In 2014, a woman died from exposure in a parking garage stairwell, because she wasn’t dressed for the cold. That’s when our KELO news partnered with Lewis Drugs to start Keep Keloland Warm. In October and November, there’s a huge box in Lewis where anyone can put their gently used or new coats. There are distribution times and places where people who can’t afford coats can sort through the tables for warm winter wear for themselves and their children. It’s so humbling and gratifying how thankful many of them are and how excited children are to get a “new” coat, mittens, and caps. It doesn’t erase the sadness of the loss of that woman, but God is good to use a tragedy to wake us up and to give us grace to do what we can to ease the suffering of others.

Jesus says:
“So I give you a new command:
Love each other deeply and fully.
Remember the ways that I have loved you,
and demonstrate your love for others
in those same ways.

John 13:34 VOICE

No Matter What We Feel,
There Is Hope,
Because We Are Loved

You Are Loved
by Stars Go Dim

“…You are loved
If your heart’s in a thousand pieces
If you’re lost and you’re far from reason
Just look up; know you are loved
Just look up; and know you are loved
When it feels like something’s missing
If it hurts but you can’t find healing
Just look up, know you are loved
Just look up, know you are loved

And you, don’t have to prove yourself
Don’t try to be someone else
You don’t have to prove yourself
Don’t try to be someone else…”

God Is With Us In the Pain,
Not Only In the Praise

I am slowly reading through Alia Joy‘s book – Glorious Weakness. There were times I had to lay it aside to deal with memory triggers, but I keep taking it up again, because I feel so understood.

I don’t think I’ve ever read a book with such gut-wrenching honesty. She doesn’t whitewash the pain of abuse, poverty, loss, racism, injustice, mental illness, chronic illness, or any adversity we go through. She reminds us that “poverty of spirit is the birthplace of all grace” and encourages us to be authentic.

“Sometimes the gospel is perverted to lay a heavy burden on those who most need mercy and grace, who most need a Jesus who meets them in their pain. And I promise you Jesus is that and so much more.”

“What if we believed faith was less about blind devotion to all the right answers and more of an invitation to come fully into relationship with Christ and be met in our most desperate and confusing moments?”

“So often church teaches us to hide our true selves, to cover up our anguish, our rage, our brokenhearted longing for a better story.”
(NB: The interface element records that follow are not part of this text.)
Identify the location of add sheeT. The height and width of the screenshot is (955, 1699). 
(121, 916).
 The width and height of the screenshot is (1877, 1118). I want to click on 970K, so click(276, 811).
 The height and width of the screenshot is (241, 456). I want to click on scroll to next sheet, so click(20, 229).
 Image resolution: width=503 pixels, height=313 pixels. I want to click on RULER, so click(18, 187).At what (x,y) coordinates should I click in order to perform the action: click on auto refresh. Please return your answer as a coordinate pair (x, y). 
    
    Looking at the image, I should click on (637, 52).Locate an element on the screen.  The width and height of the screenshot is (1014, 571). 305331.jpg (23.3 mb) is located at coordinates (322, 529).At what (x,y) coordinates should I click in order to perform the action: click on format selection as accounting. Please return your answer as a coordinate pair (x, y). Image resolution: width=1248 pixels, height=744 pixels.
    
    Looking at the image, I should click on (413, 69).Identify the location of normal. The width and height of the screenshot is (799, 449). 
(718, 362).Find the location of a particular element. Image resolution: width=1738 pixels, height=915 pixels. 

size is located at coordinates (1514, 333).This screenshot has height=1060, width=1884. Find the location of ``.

“I wish someone had told me it was okay to succumb to anger, to the great and formidable why? I wish I had understood that God is undaunted by my humanity.”

“Let us pour out the oil of gladness and praise from our lips but let us not forget the wails and cries and pounding fists. God is here too.”

I could keep going with all the truths I highlighted in this book, but these are some of the ones I more recently came across.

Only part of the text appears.